Census API & Geographies
========================
In this notebook we will look up data directly from the US Census
API (application programming interface) and try to understand the
geographic levels that the Census uses.

**Goals:**

- set up and test out your own Census API key
- understand some key geographic levels in the Census API
- work with Census fields and geographies to query data

**To follow this lab, you will have to [sign up for a Census API key](https://api.census.gov/data/key_signup.html).** You will need your key to run the code in this notebook. Students in CSC 602 can put **Adelphi University** as the organization.

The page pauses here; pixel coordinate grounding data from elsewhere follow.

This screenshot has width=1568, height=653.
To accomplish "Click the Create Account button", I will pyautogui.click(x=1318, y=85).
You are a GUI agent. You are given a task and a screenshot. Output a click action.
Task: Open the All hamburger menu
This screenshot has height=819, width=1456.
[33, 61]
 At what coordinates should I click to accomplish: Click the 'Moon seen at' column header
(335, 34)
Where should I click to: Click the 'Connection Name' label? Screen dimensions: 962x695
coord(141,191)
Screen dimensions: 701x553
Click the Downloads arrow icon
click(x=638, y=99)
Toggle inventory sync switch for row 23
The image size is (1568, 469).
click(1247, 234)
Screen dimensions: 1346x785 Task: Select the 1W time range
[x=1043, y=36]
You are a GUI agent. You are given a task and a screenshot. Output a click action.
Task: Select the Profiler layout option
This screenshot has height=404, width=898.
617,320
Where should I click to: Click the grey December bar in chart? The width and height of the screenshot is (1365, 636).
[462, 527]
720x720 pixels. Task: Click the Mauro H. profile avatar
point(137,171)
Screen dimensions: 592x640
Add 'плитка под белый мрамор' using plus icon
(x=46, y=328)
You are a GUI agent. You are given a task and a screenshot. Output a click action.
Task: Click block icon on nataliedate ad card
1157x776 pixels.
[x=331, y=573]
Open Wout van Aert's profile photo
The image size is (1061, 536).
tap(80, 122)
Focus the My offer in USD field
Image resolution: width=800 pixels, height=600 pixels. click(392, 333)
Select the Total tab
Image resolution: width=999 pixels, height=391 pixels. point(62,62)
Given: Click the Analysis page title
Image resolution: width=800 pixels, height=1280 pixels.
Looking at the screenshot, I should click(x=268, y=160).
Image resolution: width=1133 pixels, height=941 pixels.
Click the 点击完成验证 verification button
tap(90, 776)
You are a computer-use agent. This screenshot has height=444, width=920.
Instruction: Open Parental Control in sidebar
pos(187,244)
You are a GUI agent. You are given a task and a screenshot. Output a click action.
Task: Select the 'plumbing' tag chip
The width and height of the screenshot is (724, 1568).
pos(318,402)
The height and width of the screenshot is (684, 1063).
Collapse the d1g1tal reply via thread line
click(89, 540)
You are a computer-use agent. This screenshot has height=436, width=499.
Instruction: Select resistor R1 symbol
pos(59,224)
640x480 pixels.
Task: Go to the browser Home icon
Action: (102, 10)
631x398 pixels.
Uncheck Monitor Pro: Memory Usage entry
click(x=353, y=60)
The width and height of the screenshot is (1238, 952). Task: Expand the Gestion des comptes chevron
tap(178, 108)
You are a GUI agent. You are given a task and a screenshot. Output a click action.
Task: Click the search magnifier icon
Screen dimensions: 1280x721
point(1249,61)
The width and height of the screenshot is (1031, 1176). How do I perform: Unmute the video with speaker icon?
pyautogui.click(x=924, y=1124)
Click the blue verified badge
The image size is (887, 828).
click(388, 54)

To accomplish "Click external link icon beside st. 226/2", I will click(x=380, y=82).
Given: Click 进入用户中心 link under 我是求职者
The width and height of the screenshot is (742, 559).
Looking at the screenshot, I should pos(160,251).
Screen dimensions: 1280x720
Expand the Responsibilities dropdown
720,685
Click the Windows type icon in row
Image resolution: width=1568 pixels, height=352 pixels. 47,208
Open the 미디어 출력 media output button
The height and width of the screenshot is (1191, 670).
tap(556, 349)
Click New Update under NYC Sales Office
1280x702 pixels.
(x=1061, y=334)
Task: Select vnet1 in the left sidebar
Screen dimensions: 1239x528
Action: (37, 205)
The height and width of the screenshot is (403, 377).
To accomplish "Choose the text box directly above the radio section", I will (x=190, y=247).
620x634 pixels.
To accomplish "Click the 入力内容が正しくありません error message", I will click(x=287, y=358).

[Watch the video walkthrough](https://youtu.be/AwyhtIcpeLw) [35:11]

In [None]:
# install libraries that are not part of Colab by default
!pip install census us mapclassify -q

# load the libraries we need
from census import Census
import us
import pandas as pd

# replace this with your own Census API key (this is a fake key)
api_key = "796f9e16b6e3f73329d0d36de60d226d53215cc5"

In [None]:
# if you want to share this document and keep your key hidden
# add it to your Colab .env
# otherwise, DELETE THIS BLOCK


from google.colab import userdata
api_key = userdata.get('CENSUS_API_KEY')


Your first API call
===================
We will use the python `census` package to connect to the
five year American Community Survey (ACS) data. This package
is a "thin wrapper" around the Census **REST API**.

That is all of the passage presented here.